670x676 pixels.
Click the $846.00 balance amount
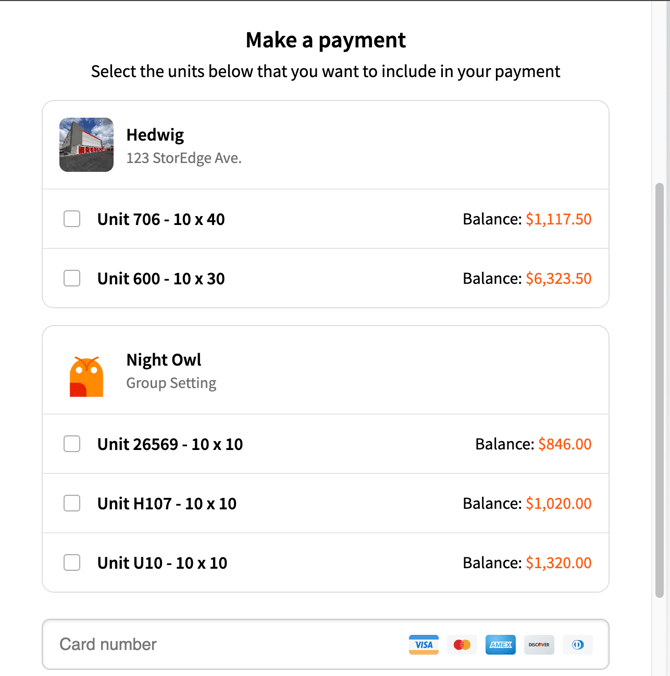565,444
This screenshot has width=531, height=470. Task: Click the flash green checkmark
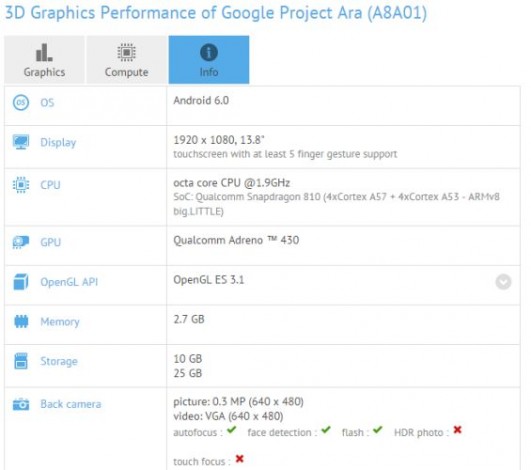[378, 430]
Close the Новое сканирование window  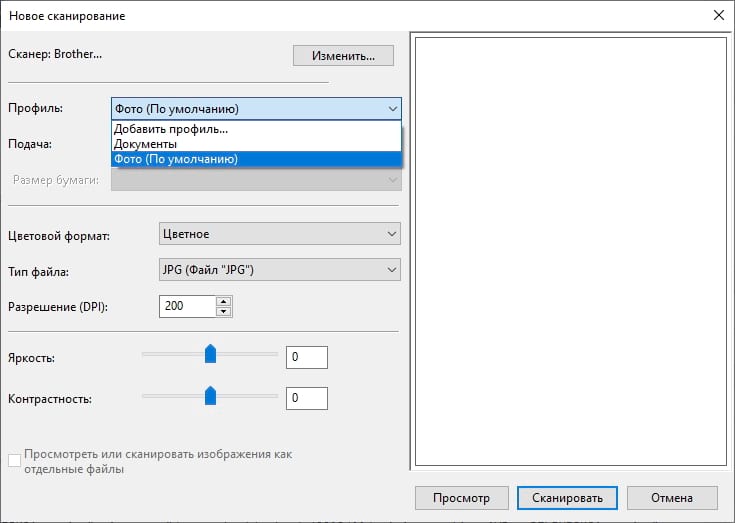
...
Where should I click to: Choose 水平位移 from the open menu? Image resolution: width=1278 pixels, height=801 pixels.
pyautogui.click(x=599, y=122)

**Exercise details**:
Exact copy, no pictures. Write out the lines in the entries above, starting with the line with "670x676 pixels." and going on through the line with "Close the Новое сканирование window", keeping both.

**Completed task**:
670x676 pixels.
Click the $846.00 balance amount
565,444
This screenshot has width=531, height=470. Task: Click the flash green checkmark
[378, 430]
Close the Новое сканирование window  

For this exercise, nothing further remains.